#### [WHAT IS BEING ASKED]
In the listing below, find each line containing "project" and report it.

[[ RECORDS FOR THE TASK open ]]

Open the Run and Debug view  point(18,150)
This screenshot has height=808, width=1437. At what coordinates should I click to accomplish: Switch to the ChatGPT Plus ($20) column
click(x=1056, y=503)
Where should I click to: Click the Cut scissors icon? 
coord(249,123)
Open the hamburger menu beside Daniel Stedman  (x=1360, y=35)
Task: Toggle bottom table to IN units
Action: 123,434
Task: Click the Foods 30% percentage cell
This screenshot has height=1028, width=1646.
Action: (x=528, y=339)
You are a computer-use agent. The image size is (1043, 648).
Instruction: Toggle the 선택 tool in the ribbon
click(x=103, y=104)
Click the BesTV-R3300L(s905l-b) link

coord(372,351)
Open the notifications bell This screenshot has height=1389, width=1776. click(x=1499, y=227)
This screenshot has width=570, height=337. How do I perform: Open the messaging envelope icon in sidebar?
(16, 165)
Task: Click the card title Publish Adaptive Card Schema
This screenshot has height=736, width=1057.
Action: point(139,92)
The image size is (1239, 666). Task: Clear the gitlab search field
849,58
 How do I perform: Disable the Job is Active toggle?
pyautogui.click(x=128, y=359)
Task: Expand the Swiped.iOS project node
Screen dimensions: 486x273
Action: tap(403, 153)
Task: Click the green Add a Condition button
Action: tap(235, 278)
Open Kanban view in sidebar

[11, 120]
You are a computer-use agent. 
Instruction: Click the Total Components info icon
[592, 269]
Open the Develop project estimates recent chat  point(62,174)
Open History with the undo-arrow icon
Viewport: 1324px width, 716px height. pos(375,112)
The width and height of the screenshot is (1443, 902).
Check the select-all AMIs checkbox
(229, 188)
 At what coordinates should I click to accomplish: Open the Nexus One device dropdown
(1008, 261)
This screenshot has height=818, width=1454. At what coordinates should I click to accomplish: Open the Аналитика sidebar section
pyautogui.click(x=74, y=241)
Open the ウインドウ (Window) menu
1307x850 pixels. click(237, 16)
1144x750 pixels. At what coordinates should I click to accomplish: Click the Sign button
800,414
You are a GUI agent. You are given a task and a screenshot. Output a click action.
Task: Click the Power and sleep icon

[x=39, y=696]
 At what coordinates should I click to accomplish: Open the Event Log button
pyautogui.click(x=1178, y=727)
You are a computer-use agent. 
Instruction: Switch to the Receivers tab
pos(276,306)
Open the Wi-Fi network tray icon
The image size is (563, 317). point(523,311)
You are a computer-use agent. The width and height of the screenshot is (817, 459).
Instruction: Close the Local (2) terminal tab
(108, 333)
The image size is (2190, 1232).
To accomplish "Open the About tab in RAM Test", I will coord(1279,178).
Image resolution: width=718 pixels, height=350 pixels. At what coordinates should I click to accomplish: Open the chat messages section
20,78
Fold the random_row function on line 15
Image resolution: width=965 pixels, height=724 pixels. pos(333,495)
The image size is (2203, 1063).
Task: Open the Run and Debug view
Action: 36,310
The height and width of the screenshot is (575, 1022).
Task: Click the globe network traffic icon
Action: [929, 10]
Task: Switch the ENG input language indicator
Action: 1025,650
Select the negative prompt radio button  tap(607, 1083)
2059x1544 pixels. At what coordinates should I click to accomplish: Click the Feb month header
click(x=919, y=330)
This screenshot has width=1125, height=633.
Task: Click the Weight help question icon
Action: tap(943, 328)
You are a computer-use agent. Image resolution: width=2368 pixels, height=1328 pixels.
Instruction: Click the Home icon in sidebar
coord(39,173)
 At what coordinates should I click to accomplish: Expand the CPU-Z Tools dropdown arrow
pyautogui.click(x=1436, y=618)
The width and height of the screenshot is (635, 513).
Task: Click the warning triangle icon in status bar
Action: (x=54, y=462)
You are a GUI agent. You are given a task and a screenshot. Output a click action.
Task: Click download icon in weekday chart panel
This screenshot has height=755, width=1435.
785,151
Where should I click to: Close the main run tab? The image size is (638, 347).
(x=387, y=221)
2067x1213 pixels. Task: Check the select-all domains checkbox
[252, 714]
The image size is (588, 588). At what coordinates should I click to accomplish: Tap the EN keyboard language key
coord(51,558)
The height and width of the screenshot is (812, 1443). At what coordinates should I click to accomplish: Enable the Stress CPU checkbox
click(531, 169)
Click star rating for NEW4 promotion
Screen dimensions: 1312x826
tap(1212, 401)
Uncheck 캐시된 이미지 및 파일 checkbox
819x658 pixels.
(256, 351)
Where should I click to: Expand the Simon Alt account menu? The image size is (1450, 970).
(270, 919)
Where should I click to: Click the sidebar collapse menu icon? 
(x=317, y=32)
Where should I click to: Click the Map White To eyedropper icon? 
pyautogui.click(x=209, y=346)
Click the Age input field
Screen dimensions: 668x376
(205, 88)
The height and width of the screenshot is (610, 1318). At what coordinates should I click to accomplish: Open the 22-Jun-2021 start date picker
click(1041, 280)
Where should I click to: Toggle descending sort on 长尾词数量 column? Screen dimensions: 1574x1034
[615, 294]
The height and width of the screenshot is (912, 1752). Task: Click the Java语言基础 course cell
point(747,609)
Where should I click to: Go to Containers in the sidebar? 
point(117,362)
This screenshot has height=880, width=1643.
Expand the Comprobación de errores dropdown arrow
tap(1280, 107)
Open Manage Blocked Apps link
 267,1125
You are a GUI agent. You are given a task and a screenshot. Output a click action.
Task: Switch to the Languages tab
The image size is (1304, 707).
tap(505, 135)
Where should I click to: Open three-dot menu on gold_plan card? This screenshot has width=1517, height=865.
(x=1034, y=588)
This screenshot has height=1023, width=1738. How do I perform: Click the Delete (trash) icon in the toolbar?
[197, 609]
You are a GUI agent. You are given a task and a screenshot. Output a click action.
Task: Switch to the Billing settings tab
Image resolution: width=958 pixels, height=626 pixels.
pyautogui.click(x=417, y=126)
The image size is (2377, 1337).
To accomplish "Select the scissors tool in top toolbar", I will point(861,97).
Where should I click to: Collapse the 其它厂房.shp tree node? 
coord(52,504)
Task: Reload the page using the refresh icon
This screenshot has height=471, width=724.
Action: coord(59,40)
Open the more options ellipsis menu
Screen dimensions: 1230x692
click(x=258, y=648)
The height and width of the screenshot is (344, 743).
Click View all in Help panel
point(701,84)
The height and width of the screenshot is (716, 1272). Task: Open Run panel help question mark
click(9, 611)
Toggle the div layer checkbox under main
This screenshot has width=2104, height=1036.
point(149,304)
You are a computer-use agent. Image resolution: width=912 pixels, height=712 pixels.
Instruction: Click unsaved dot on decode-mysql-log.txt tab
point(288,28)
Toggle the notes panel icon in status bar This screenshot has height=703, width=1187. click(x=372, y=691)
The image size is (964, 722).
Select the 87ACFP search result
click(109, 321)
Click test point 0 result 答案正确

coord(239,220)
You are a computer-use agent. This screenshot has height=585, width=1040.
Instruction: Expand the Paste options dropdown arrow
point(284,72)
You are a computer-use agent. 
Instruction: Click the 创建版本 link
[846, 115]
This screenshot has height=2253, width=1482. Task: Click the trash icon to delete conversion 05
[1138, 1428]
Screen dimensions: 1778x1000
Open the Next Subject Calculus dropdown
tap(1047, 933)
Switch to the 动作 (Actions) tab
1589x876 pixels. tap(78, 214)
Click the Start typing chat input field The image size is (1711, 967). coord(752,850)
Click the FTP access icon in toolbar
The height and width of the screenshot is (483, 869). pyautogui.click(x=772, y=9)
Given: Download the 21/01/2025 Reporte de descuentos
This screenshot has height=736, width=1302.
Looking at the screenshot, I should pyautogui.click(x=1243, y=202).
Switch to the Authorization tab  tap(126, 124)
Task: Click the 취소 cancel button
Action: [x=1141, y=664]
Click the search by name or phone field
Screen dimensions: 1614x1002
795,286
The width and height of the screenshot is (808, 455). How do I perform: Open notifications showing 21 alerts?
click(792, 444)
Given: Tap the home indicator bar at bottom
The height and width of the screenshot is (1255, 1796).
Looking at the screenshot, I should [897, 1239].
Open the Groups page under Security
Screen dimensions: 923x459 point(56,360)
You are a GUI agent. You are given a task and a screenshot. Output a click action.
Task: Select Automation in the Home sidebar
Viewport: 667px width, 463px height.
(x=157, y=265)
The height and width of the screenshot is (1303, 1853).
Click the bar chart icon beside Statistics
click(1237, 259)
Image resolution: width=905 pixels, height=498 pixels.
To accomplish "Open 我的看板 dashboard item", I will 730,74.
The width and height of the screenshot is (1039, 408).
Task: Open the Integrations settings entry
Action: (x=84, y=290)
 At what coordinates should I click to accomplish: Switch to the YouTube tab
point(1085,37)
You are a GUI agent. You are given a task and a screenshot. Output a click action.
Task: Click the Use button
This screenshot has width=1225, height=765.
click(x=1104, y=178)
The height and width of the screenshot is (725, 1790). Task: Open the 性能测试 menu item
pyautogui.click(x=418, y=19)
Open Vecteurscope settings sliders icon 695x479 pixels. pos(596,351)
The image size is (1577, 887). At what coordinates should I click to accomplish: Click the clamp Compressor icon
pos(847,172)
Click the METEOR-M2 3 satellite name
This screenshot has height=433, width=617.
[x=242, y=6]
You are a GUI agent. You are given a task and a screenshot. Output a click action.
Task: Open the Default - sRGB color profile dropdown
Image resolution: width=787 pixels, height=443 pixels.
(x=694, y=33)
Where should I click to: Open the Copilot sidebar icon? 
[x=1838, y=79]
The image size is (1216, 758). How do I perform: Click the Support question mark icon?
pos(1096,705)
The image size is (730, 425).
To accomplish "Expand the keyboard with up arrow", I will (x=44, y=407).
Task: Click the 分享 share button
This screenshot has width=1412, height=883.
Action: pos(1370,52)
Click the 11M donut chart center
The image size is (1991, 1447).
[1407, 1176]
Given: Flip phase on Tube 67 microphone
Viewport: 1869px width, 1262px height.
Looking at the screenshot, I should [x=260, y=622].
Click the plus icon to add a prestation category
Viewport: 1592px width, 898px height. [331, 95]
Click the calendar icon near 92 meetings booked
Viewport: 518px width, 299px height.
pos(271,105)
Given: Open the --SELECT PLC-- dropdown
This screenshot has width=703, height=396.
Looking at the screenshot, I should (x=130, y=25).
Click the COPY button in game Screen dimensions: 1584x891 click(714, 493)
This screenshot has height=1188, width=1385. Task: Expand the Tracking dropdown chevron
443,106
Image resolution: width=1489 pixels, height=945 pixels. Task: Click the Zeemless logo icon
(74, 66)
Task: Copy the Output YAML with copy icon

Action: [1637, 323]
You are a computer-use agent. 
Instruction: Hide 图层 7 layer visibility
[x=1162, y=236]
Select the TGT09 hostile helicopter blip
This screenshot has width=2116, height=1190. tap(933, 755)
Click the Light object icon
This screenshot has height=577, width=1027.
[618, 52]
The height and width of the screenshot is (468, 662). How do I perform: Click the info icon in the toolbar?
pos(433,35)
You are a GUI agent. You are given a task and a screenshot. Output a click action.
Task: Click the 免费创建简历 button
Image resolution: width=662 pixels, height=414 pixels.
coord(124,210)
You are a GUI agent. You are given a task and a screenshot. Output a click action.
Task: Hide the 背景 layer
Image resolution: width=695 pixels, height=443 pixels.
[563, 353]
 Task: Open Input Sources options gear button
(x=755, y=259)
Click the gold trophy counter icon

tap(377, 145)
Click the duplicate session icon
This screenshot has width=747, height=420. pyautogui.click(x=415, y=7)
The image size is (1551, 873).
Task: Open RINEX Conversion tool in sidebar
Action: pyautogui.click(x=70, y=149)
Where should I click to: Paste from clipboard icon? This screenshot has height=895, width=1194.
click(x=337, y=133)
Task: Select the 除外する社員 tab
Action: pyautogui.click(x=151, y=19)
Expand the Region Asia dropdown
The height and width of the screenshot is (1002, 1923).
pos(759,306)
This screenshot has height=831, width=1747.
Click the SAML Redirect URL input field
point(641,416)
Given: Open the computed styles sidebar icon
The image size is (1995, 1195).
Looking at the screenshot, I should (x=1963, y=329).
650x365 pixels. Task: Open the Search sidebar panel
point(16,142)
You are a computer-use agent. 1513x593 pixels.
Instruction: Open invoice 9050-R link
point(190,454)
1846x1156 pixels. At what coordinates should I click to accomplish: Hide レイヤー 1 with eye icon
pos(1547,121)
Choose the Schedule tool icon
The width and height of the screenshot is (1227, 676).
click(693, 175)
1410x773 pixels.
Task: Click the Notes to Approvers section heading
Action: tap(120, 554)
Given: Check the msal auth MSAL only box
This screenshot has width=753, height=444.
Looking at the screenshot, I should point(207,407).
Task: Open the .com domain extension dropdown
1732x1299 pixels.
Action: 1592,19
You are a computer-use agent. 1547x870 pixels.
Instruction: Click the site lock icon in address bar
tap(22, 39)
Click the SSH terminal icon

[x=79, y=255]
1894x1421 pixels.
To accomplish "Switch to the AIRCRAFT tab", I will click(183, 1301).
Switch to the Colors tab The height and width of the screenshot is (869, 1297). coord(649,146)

[[ RECORDS FOR THE TASK closed ]]

#### [EXERCISE ANSWER]
Task: Expand the Swiped.iOS project node
Open the Develop project estimates recent chat  point(62,174)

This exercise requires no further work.